‘Idlib’s doors are now open,’ head of Syrian Turkmen Assembly tells Anadolu Agency
By Mehmet Akif Parlak
A major disarmament initiative carried out recently in Syria’s Idlib — within the context of a landmark Turkish-Russian agreement — has been completed, according to Mohamed Wajeeh Jumaa, head of the Syrian Turkmen Assembly (STA).
“Idlib’s doors are now open,” Jumaa told Anadolu Agency on Thursday. “People are now talking about how local administrations will function and how public services will be provided.”
“The people of the region want to see the kind of environment that emerged after Turkey’s Euphrates Shield and Olive Branch operations,” he added.
Jumaa described the Turkish-Russian agreement — signed on Sept. 17 in the Russian resort city of Sochi — as “deeply significant for the region’s future”.
Noting that Syrian armed opposition groups had since removed their heavy weaponry from Idlib’s frontline, he stressed that all aspects of the Sochi deal had now been implemented.
“All heavy weapons have been withdrawn from Idlib’s frontline,” Jumaa said. “The expectations of the international community — and those of the people of Idlib — have now been met.”

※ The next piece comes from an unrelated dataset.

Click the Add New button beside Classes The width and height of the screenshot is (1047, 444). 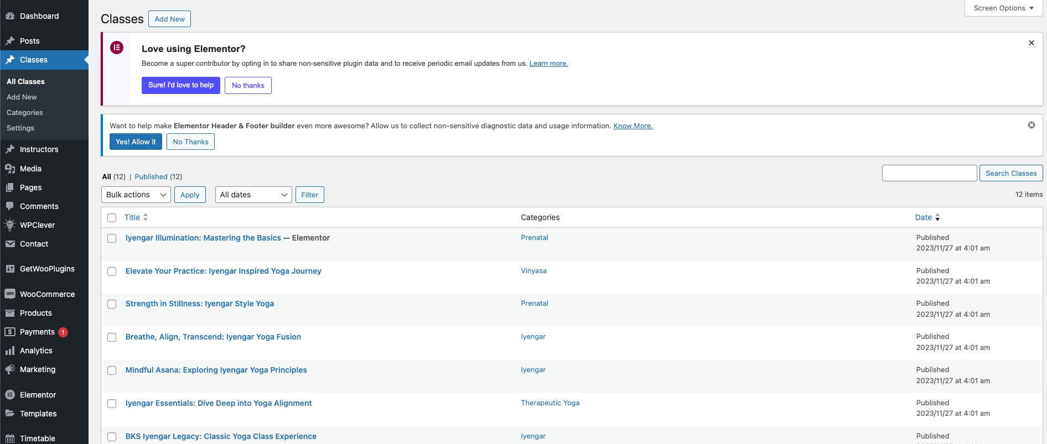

“The Sochi agreement was a significant diplomatic success for Turkey,” he added. “Turkey registered considerable gains, both in the field and at the negotiating table.”
“People in Idlib now feel secure,” Jumaa asserted. “The possibility of renewed conflict in the region has fallen to zero.”
He added: “The period of killings and forced displacement has ended. The process is now moving along in line with Turkish plans.”
The Turkmen leader went on to say that Turkish humanitarian aid to the region was deeply appreciated by the local population and the international community.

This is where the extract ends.